Panama, then, are unlikely to be daunted by the task of once again going up against Mexico in the semifinals. Yet they’re progress to the last four has also been far from smooth. One of the growing forces in Concacaf, Panama followed up its run to the 2013 Gold Cup final by coming within seconds of earning a playoff with New Zealand to go to the country’s first World Cup, only to concede two late goals to the United States and let Mexico in. At this Gold Cup, though, they are yet to win a game.

After three 1-1 draws in the group stage, Hernán Darío Gómez’s side made it four straight when being pegged back by Trinidad and Tobago in their quarterfinal on Sunday. Following 120 minutes, it took nine rounds of penalties before Panama eventually prevailed thanks to a decisive, superb save from LA Galaxy goalkeeper Jaimie Penedo.

Prediction: While Mexico undoubtedly has more quality at their disposal than Panama, it would be difficult to have too much confidence in them avenging their 2013 exit when the two teams meet in Atlanta. Panama are an impressive team when in full flow and the experienced forward partnership of Blas Pérez and Luis Tejada have the quality to expose Mexico’s shaky backline as it did the United States’ in the group stage.

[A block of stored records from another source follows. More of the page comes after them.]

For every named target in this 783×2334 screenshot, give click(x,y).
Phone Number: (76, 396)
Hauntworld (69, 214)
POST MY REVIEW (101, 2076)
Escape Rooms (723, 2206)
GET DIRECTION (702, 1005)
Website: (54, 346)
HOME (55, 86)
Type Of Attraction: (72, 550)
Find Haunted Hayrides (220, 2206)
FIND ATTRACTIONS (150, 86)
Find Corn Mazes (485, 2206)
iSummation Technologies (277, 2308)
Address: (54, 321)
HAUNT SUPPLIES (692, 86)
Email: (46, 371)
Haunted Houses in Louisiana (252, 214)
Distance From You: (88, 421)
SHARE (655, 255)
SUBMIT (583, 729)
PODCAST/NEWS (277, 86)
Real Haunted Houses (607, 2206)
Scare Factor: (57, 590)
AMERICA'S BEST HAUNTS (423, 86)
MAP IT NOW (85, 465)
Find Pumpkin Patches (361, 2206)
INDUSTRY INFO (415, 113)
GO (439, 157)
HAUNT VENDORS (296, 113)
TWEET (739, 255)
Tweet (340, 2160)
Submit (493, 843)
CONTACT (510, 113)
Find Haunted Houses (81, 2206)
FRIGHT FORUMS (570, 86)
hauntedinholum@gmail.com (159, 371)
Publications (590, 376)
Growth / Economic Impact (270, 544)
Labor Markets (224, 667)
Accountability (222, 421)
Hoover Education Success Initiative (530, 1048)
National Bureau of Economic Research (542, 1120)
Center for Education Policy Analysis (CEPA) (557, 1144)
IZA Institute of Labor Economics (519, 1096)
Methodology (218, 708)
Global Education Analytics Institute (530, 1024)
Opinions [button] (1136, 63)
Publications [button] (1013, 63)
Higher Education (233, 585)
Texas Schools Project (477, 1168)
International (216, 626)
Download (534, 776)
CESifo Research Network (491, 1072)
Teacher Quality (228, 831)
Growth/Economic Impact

With both teams having played 120 minutes on Sunday, there could well be plenty of fatigue on show, likely impacting on the quality of the spectacle. But the fact that Mexico has greater strength in depth and can call on an injection of quality from the bench like Jesús “Tecatito” Corona may prove decisive in prolonging Mexico’s unconvincing run all the way to the final.

Predicted score: Mexico over Panama, 1-0.